En fin, nimiedades. Y, efectivamente lo son si se compara todo ello con su 'estilo', consistente en el recurso permanente al insulto, la mentira, el bulo y al desprecio por las reglas más elementales de educación. Esos estadounidenses que le ven como 'uno de los nuestros', ¿lo vieron también como uno de ellos cuando, siendo presidente y bordeando el límite de la legalidad, destituyó al director del FBI, James Comey, y lo llama 'bola de baba' o cuando decía que Nancy Pelosi estaba loca? ¿Les gustó a sus votantes que se mofara de una periodista por su discapacidad? ¿Les gusta también que insulte de modo sistemático a los inmigrantes? ¿Lo ven también como uno de los suyos cuando ensalza a Putin y cuando declara que el enemigo del pueblo son los medios de comunicación? ¿Se identifican con él por la más que cuestionable base legal de la fortuna que ha amasado?
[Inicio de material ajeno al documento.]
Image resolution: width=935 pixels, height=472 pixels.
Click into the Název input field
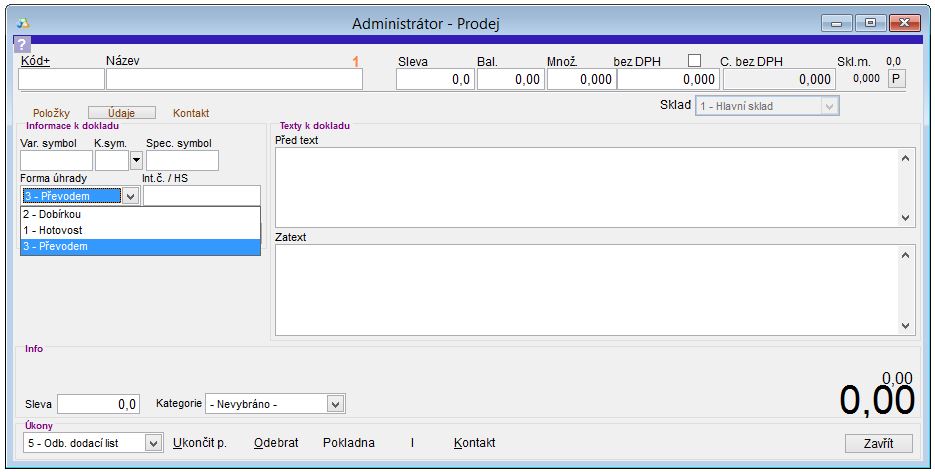234,80
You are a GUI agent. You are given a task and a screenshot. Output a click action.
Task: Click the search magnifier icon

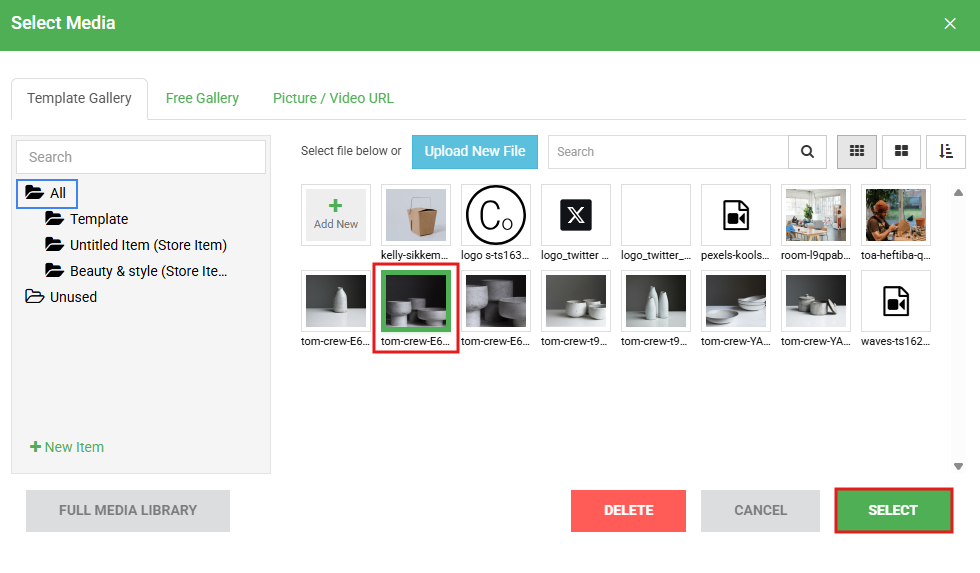click(x=807, y=152)
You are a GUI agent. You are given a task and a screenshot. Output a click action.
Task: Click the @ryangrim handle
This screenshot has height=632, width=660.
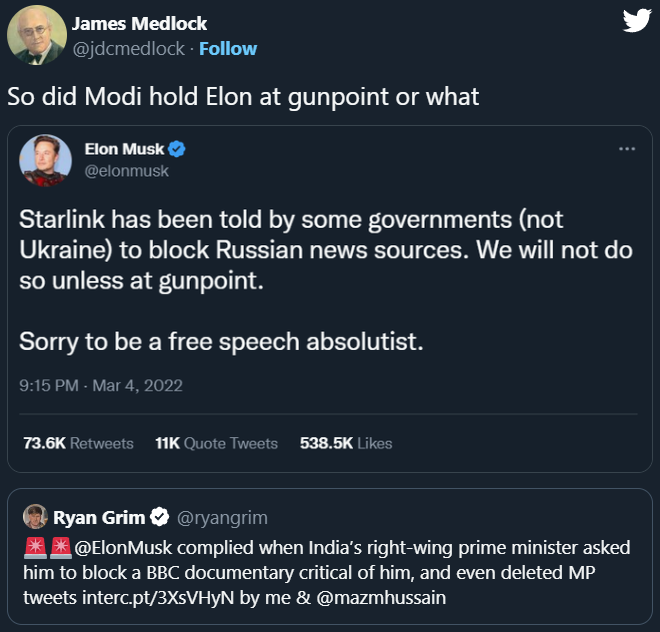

Da la impresión de que muchos estadounidenses han preferido una élite sin vergüenza a la élite cultural de izquierdas. Desde luego, el denostado establishment liberal, si no lo está haciendo ya, deberá reflexionar sobre lo que ha venido haciendo mal durante décadas; en especial, como ha señalado Michael Sandel, su apoyo a la 'financierización' de la economía, merced a la cual la economía real, la economía productiva que genera trabajo, resultó enormemente perjudicada, en beneficio de inversores irresponsables, que fueron los responsables del crack de las 'subprime'. En fin, mucho tiene que meditar ese establishment.
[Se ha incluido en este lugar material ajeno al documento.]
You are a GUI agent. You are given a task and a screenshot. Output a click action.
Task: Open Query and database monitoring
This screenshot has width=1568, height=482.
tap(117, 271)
El problema es que su espacio lo ha venido a ocupar una élite descaradamente plutocrática, con Elon Musk a la cabeza, que no tiene ningún recato en mostrar su convencimiento de que el verdadero poder que mueve todos los hilos es el dinero y que se sienten los dueños del país y, casi, del mundo. Al parecer hay muchos votantes norteamericanos que se identifican con esos nuevos supermanes que no están dispuestos a someterse a ninguna norma. Envidian la superioridad de unos multimillonarios que no se encuentran maniatados por las formalidades de la compleja red de equilibrios, contrapesos y limitaciones que conlleva la acción política. Saben muy bien, además, estos nuevos líderes que estamos inmersos en la cultura del entretenimiento y que ser divertidos y provocativos en las redes sociales y en esas largas conversaciones en podcasts con gran audiencia da más votos que ofrecer respuestas razonadas y fundadas a los periodistas.
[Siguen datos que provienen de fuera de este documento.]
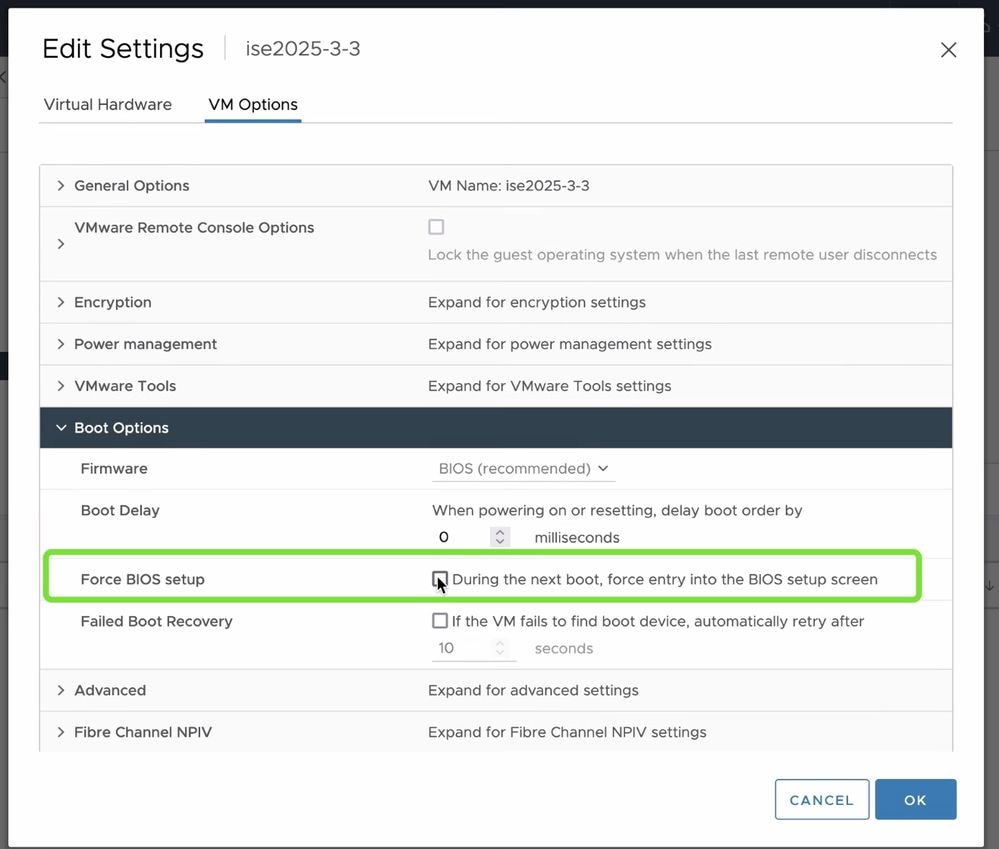The height and width of the screenshot is (849, 999).
Task: Expand VMware Remote Console Options chevron
Action: (x=61, y=244)
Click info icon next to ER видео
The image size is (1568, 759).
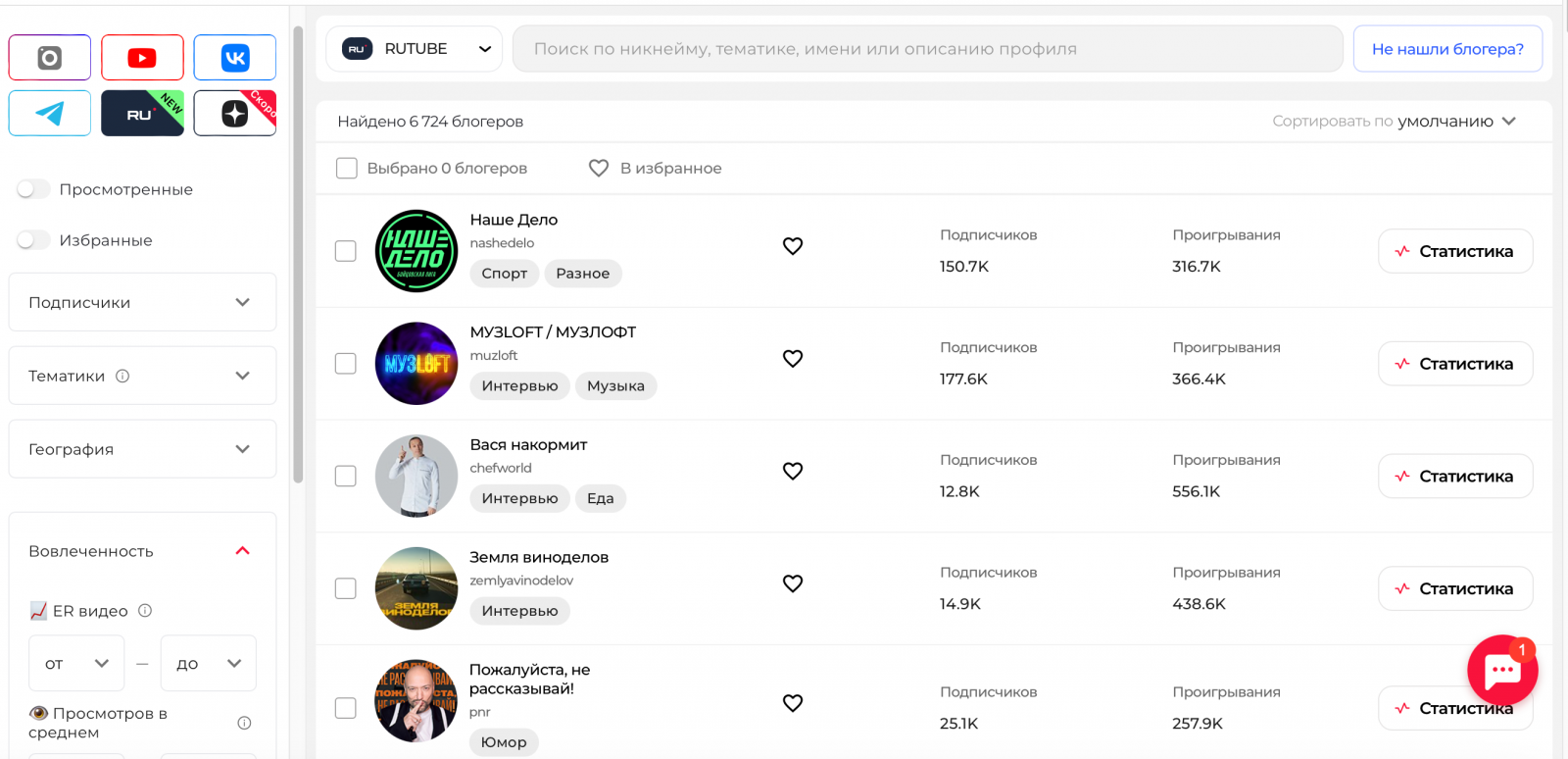click(x=145, y=611)
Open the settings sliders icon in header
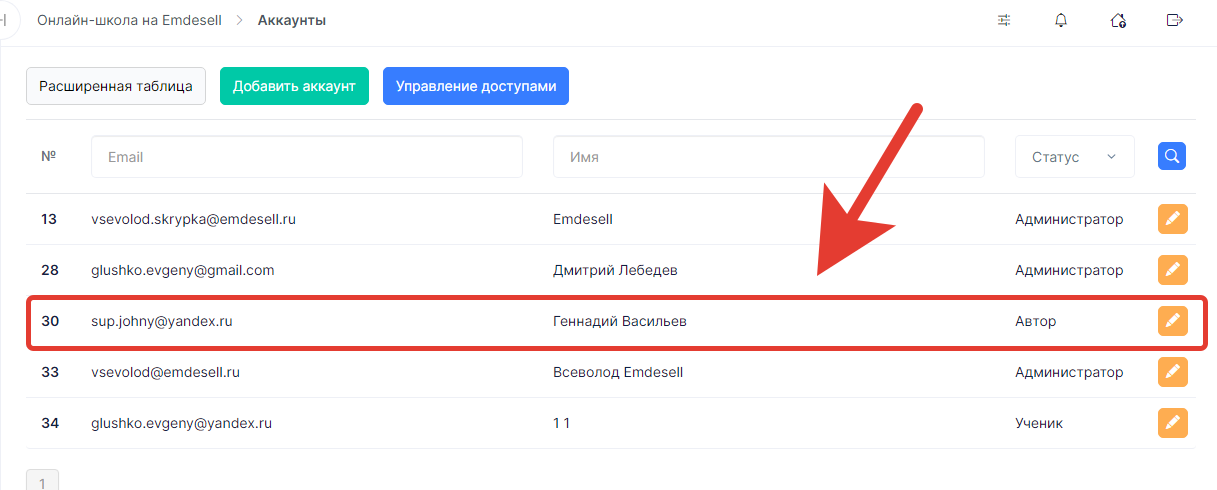The height and width of the screenshot is (490, 1217). point(1004,20)
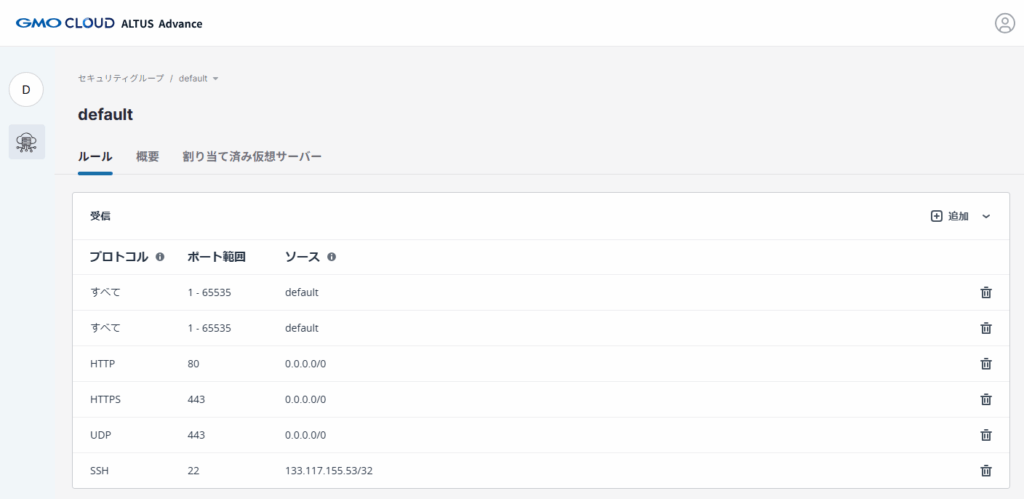This screenshot has height=499, width=1024.
Task: Click the security group cloud sidebar icon
Action: coord(27,142)
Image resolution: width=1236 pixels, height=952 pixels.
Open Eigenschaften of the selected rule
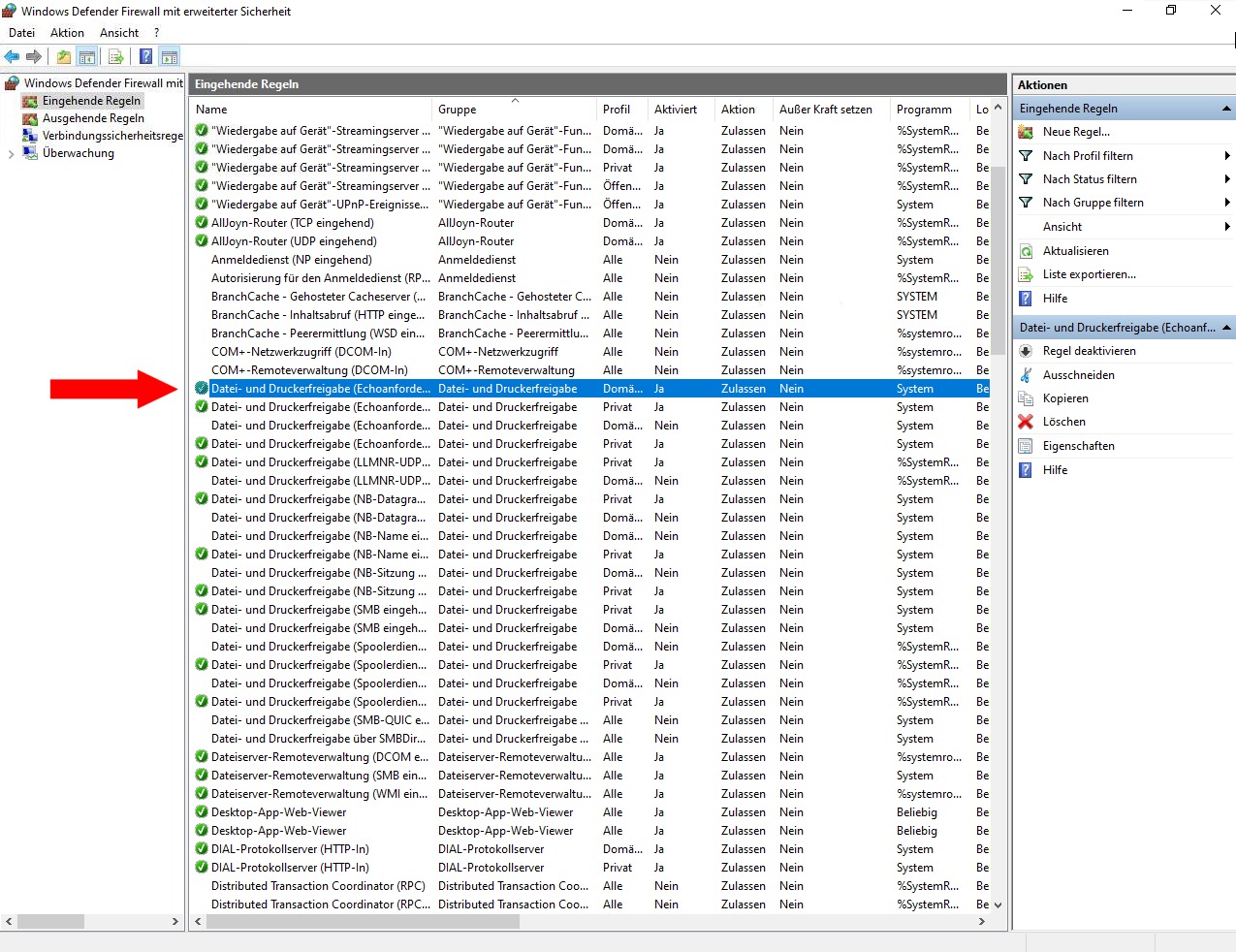point(1078,446)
Lo que quizá no han tenido en cuenta muchos de los votantes de Trump es que el país al que tanto aman no se merece un presidente que recurre al odio, al insulto, a la mentira, a la provocación, a la ilegalidad y al bulo con tanta desfachatez. La figura institucional del presidente de la nación, ¿les merece tan poco respeto? Si el presidente puede insultar, ¿por qué no lo van a poder hacer los demás? Si para el presidente del país la ley y las instituciones democráticas no representan un límite al que someterse, ¿por qué debería respetarlas el ciudadano de a pie? No es que en la democracia las formas lo sean todo, pero debería estar claro que, sin repetarlas, acaba no habiendo nada.